Cela commence en ne se laissant pas enfermer par un discours de « solutions techniques », poussées car standards. Vous le savez déjà : un Zoom ou un Teams met les nerfs de vos équipes en ébullition. Il faudra aller chercher ailleurs, chercher là ou votre culture peut s’épanouir, se transformer et prendre les outils qui reflètent votre état profond de différentiation en termes d’employeur. Peut-être faudra-t-il jouer des coudes avec le SI, souvent prompt à choisir la solution technique la plus « simple à déployer ». Mais simple pour le SI, comme nous l’avons vu durant le confinement, veut dire sans aucune aspérité ni différenciation pour vos employés…. Donc sans aucune valeur pour vous et vos équipes. Teams et Zoom sont, in fine, les raisons qui vont amener un salarié à démissionner.

Le deuxième challenge concerne les budgets. On le sait, un recrutement se compte rapidement en dizaines de milliers d’euros au bas mot… et sur les profils rares, c’est encore bien plus. Prendre des outils qui collent à votre culture et qui coûtent quelques euros par mois par employé ne coûte que le dixième de ce prix. L’argument budgétaire tombe dès lors que l’on compare les vrais chiffres de ce que coûte une solution (qui plus est adaptée à la culture d’entreprise) par rapport au coût d’un départ.

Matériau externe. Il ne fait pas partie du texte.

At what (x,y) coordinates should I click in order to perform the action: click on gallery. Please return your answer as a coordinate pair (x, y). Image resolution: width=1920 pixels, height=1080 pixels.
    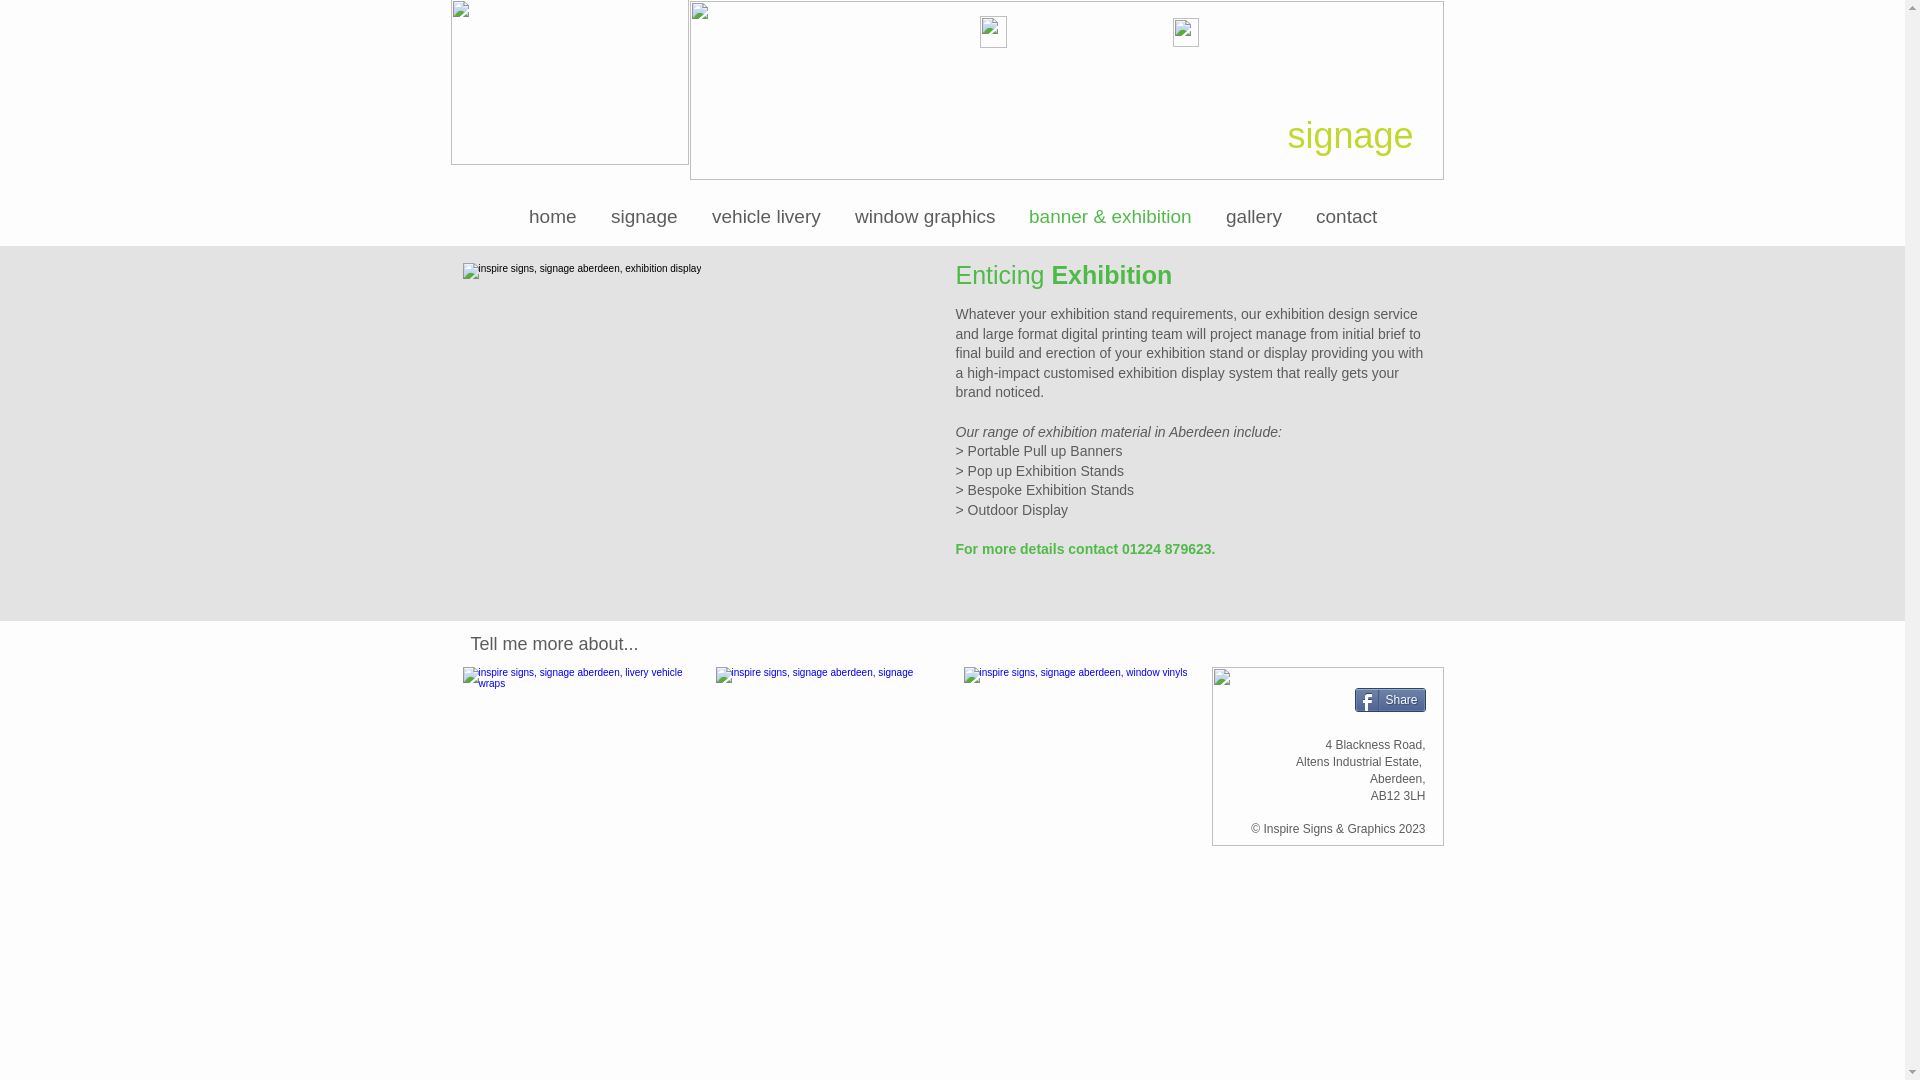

Si nous reprenons l’histoire de Frédéric. Il ne se lèvera pas plus tôt mais sera convié dans un espace collaboratif à votre nom, disposant ainsi d’un moyen de faire des réunions suivant votre méthodologie interne, avec votre propre jargon et le tout, aux couleurs de votre entreprise. Un espace qui n’est plus indifférencié mais arrimé à l’histoire de l’entreprise pour lequel il donne son énergie.

Á l’instar de ce qui se passe dans les jeux vidéo où des « Guildes » (nom donné aux groupes réunissant plusieurs joueurs) sont construites et différenciées. C’est aux RH de sortir les outils « gris » de leur non-culture pour en adopter des nouveaux qui seront au cœur de la transformation des entreprises hybrides de demain. Les directions générales n’attendent que ça.